Hollywood Dreams

The saga of Billy Yeager, a wannabe rock star who turned rejection and hoaxes into an art form. Now his story has become a feature-length movie. We think.

Perhaps the most compelling figure to emerge in the saga is Yeager's girlfriend, Maria, who doesn't enter the film until the third act. An oliveskinned Hispanic woman, she confronts the camera with a penetrating gaze and a serenity that belies any characterization of long suffering.

Often behind the camera recording the antics of her man, on-screen she is Yeager's constant foil. Through her incredulous open-mouthed reactions and double takes, Maria serves as a barometer of normalcy, tempering but never hindering Yeager's flights of fancy.

Maria is the star of the film's most amusing moments, scenes far removed from the overarching issues of fame and stardom that would seem the purview of Jimmy's Story. It's her turtle crawling at the edges of shots. Her obvious devotion to Yeager turns the movie at one level into a love story.

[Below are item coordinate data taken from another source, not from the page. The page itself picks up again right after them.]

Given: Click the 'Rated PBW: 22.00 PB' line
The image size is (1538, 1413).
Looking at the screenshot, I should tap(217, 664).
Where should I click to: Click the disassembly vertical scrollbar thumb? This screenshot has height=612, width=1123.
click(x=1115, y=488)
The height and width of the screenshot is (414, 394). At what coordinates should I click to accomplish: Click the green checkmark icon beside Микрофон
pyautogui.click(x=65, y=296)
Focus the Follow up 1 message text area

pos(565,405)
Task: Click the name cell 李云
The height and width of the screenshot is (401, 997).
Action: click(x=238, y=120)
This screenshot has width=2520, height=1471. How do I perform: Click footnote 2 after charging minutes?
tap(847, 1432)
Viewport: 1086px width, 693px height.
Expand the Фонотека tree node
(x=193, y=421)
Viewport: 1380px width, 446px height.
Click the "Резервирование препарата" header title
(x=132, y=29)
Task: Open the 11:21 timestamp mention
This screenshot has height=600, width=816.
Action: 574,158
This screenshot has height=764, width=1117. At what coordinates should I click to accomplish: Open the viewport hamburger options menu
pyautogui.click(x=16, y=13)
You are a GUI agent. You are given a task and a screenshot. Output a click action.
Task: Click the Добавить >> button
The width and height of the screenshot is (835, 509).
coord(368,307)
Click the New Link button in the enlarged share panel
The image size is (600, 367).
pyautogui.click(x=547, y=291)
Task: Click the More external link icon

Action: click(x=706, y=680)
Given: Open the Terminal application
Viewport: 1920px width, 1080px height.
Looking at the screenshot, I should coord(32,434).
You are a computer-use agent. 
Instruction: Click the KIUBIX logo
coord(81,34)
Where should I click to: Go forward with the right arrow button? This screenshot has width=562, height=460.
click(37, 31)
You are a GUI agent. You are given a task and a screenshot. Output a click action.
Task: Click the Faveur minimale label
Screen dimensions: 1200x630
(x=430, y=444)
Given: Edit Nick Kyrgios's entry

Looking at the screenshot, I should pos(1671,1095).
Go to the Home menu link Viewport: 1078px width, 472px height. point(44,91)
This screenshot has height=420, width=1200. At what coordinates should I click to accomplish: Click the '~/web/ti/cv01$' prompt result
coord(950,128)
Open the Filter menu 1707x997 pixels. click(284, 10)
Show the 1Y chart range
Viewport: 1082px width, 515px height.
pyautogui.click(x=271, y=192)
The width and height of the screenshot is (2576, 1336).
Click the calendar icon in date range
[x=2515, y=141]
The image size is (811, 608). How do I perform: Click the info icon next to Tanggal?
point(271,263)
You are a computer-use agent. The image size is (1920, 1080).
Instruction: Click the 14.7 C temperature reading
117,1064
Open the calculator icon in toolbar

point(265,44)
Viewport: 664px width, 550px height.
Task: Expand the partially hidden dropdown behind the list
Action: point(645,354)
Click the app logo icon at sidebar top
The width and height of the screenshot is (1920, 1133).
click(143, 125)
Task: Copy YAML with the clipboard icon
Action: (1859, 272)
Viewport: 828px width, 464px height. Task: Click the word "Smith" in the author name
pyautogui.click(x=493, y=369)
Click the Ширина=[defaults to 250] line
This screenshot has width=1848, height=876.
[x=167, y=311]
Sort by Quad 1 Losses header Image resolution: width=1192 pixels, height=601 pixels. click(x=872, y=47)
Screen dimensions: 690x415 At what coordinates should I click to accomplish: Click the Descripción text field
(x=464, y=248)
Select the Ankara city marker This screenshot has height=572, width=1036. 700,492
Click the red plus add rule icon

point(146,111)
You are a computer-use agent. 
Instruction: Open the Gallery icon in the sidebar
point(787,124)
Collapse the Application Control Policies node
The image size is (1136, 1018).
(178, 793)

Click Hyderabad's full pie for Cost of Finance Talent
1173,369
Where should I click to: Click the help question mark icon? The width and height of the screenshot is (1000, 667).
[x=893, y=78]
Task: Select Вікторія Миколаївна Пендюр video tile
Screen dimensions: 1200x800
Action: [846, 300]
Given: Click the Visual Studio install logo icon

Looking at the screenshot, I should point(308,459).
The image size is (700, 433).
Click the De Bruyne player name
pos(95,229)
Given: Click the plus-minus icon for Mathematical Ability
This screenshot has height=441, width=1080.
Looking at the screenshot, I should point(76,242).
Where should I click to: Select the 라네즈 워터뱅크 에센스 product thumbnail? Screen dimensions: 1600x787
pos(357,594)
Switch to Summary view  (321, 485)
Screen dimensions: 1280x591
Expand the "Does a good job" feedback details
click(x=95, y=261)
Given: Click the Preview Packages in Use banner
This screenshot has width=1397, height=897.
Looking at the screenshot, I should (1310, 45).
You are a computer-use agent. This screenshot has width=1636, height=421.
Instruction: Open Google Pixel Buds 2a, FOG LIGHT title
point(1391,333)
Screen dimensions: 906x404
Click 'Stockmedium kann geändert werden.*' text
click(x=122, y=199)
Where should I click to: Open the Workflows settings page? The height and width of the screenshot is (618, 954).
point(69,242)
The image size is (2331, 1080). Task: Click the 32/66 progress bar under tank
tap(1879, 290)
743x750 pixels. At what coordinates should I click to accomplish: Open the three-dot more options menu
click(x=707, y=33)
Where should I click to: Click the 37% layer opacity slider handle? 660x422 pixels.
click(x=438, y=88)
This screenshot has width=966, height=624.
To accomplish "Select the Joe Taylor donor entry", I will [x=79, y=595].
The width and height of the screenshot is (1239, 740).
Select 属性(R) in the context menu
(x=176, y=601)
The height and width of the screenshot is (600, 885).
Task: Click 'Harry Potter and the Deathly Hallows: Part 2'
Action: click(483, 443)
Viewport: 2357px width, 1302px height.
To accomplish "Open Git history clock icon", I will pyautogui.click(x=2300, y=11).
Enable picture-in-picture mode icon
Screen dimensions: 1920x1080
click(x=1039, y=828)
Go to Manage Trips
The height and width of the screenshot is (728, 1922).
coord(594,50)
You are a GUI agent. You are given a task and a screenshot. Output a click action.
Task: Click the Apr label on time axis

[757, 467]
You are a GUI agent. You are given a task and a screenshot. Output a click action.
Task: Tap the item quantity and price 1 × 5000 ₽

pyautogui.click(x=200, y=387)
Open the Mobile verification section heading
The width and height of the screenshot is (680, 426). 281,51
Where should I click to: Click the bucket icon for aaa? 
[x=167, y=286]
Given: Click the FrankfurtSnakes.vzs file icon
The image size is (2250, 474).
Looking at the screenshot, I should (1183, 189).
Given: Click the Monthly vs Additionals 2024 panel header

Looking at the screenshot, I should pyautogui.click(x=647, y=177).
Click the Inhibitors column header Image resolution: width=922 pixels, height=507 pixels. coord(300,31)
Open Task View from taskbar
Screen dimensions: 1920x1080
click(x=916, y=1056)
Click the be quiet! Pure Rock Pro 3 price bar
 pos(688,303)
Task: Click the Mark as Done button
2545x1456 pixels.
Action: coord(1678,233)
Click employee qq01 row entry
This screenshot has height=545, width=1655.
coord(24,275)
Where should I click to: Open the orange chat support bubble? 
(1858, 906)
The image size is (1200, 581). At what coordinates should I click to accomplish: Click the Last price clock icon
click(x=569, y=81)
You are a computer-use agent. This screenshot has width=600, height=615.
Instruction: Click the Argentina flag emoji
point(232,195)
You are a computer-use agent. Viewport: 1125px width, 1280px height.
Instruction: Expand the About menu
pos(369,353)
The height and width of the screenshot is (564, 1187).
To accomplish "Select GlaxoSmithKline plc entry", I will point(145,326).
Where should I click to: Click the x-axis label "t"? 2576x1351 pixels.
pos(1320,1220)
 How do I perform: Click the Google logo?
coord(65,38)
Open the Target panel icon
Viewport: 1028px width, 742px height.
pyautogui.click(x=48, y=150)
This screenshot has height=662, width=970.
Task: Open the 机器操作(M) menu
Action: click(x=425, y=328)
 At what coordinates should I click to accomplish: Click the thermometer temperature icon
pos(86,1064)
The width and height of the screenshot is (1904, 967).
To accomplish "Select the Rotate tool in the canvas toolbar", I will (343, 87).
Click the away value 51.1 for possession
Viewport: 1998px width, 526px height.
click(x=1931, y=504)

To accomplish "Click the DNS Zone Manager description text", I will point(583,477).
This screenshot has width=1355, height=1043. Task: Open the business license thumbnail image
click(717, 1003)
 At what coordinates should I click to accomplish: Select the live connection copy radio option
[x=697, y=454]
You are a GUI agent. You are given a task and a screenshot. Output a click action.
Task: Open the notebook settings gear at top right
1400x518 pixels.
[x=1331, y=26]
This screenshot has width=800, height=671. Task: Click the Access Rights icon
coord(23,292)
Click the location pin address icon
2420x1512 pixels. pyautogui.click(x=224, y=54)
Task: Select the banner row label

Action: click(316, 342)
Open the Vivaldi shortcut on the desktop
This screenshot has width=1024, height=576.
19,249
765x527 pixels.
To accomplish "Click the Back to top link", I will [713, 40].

The maturation of Yeager's music is another revelation of the film. His grooves comprise a vital score, always supporting the often-obscured fact that he does indeed have a sound he's been trying to get people to listen to for all these years. Vignettes shot in black-and-white 16 mm illustrating songs like "Train of Pearls," "Little Buggy," and "The Last Wave" would not look or sound out of place on MTV.

Only the director's cut is extant as of this writing, and major tightening is planned. The support of the Alliance for Media Arts, Aaron Morris, and the Cultural Development Group implies it has potential. It has been submitted to the Sundance Festival, whose response is expected December 1. Those who think Yeager is just a nut will probably remain discursive and mock his efforts.

Believers to the left, naysayers to the right, all just par for the course to Billy Yeager. He has completed a goal, one that gives closure to so many missed goals of the past. Few artists are lucky enough to arrive at such a juncture.

Maybe one shouldn't ascribe luck to someone who has been so unlucky. Buried in the liner notes of Yeager's self-released album from 1982, there is a cryptic reference to Jimmy Story. It could mean Yeager had the idea for the son-of-Hendrix scam that long ago. He may have been consciously filming the story of his life all this time. Did he really know what the hell he was doing? "I knew, but I didn't know," he says.

Billy Yeager is for real, and he doesn't need to prove that any more by staging a hoax. But he can't help himself, insisting he will indeed promote the film as a posthumous document finished by a suicide note from a dead artist, even though he gives up that ruse before the end of the movie. Seems like it will be hard to float that one for very long. But in case someone wonders: Billy Yeager is not dead. His film, so full of life, is proof of that.